I will go back to my original text, and try to be sensible. I did wish to decline to-day all that required reflection; I am also no great professor in this kind of lore, but I find no other subject.--Evening visits and gossipings have now taken place of the tipsy rompings of the carnival. The midnight orgies are hushed, and the blazing tapers and glittering gems are quenched until the return of a new year. Society has put on a light, easy, and decorous garb, which it will wear for the rest of the season; fashion rigorously forbidding any departure from its chaste simplicity.
Conversation is now the main object of social intercourse, and every thing is made to contribute to its enjoyment. It is admitted by those who are best able to judge, that the Paris “_Réunions_” of this season, form the very best school that is known of colloquial accomplishment; and that they have a charm which other nations have not found the secret of communicating to such pastimes. The largest share of this praise is, of course, due to the women. Whether it be the language, better suited than ours to conversation, or a constitutional gaiety, or vanity, which is so much more amiable than pride, I know not; but a well bred Frenchwoman is certainly the most agreeable creature of which the world has any example.
I have often seen between me and the heaven of a fine woman’s face in America, an impracticable distance--a bright star in the firmament, which one must be content to worship, without the hope of ever reaching its elevation. I have often been confounded so, in my tenderer years, by the awfulness of American dignity, as to be afraid of my own voice; and I have often felt in the presence of a lady--as if made by a carpenter.
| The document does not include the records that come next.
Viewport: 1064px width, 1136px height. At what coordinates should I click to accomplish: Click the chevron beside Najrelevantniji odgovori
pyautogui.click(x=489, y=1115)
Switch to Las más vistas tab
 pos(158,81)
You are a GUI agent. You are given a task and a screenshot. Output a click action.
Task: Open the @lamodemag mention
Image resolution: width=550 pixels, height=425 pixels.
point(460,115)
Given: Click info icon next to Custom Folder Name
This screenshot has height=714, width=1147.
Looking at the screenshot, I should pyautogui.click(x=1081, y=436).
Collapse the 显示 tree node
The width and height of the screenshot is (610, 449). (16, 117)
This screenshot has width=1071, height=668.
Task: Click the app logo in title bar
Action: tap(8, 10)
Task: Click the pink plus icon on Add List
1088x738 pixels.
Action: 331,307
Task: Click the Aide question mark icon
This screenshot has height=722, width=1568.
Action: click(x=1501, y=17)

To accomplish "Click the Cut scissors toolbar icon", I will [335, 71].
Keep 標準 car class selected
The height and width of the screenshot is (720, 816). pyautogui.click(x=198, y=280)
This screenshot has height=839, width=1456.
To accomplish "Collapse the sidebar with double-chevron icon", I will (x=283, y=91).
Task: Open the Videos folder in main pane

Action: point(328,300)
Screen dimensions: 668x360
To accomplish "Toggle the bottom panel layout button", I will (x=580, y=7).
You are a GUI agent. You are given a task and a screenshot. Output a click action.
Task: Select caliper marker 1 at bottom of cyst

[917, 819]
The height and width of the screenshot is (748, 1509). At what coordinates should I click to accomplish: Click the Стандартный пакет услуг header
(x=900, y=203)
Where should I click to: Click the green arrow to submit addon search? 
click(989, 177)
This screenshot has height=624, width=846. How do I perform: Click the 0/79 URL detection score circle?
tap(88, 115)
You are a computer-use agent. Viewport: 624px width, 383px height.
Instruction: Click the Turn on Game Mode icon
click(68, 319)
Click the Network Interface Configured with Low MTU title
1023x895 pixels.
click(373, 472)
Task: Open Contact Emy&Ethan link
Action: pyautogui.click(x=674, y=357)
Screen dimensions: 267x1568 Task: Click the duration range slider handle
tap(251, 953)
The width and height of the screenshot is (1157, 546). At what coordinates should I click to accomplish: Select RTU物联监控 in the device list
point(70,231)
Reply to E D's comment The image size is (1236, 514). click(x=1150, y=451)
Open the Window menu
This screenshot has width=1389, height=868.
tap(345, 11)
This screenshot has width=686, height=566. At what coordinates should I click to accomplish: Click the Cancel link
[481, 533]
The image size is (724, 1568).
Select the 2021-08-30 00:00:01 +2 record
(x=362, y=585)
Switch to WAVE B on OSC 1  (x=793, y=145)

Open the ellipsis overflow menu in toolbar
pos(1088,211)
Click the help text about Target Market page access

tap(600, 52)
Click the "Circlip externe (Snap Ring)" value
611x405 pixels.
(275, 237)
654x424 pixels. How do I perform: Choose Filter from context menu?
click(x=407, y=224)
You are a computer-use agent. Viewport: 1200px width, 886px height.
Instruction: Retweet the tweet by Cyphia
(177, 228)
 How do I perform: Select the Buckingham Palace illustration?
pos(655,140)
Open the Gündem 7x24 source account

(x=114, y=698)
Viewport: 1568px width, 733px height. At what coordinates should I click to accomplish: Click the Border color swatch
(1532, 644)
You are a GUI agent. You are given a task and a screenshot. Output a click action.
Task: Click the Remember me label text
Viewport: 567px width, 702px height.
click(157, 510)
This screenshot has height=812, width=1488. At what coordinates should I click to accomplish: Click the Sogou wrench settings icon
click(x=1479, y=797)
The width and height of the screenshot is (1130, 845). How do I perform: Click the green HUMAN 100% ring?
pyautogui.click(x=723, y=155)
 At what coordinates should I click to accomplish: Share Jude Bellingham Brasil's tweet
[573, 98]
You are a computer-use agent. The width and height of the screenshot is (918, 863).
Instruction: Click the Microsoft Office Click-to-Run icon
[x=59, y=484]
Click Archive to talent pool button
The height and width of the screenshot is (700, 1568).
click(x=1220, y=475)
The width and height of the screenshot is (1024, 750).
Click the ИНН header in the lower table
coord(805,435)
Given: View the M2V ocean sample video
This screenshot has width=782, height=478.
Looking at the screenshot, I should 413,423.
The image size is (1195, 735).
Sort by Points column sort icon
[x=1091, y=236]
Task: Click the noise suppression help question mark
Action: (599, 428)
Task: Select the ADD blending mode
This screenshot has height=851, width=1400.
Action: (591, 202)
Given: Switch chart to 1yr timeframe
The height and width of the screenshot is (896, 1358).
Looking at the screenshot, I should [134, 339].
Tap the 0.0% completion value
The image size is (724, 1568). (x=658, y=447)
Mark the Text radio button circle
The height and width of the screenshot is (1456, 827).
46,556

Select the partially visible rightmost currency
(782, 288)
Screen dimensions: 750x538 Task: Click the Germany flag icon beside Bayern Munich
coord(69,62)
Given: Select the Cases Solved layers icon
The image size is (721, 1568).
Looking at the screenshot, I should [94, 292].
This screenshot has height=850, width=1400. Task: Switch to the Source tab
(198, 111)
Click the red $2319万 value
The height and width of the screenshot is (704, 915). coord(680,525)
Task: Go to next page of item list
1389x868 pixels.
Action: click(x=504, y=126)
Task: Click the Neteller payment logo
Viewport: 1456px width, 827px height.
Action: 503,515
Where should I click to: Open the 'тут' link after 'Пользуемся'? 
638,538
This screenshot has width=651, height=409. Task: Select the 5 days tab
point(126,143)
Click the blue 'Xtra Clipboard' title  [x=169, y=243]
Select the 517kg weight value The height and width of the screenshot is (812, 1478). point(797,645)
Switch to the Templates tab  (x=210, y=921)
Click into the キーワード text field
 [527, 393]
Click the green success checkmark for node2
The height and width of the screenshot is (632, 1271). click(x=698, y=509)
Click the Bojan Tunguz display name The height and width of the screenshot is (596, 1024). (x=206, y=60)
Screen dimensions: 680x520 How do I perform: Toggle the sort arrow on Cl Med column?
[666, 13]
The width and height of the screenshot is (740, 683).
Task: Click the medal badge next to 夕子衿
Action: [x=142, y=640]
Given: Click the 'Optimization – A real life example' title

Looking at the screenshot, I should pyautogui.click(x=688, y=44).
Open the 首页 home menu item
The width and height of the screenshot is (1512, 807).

Such a feeling, in the humanity and gentleness of French affability, is unknown. You breathe freely, and retain the natural use of your faculties, physical and intellectual. A Frenchwoman’s politeness levels every distinction; the modest man is relieved of his diffidence, and the humble raised to self-esteem, by her gracious civilities; and a lady of elevated rank always strips herself, before an ordinary mortal, of her rays, that he may approach her without being consumed. Nor does the Frenchwoman lose anything of her dignity in this familiarity; she speaks with kindness, and even affection to her servants, and yet is secure of their respect and obedience.
I have come into the opinion that a lady has no occasion to bristle up her crest in defence of her quality, or bring around it the protection of reserve or haughtiness; and that her honour, unless the garrison is corrupt, is safe in its natural defences.--It is not necessary to say that under such good instruction the French gentlemen are also highly polished and amiable. There is not one of them who does not set apart some portion of the twenty-four hours for social amusement, and it is the evening, when the mind is weary of business or study, that most requires such relaxations.
In the evening, then, all the world is abroad; and it is reasonable to suppose that wit must have attained its highest degree of pungency, and style every ingredient of perfection, with such advantages. A Frenchman’s ambition is to shine, and he comes armed at all points, exactly _cap-a-pie_ for the occasion; above all, he takes care that the stimulus of ardent liquors, and a heavy indigestible meal at the dinner table, may not for the rest of the day blunt the edge of his vivacity and enjoyment.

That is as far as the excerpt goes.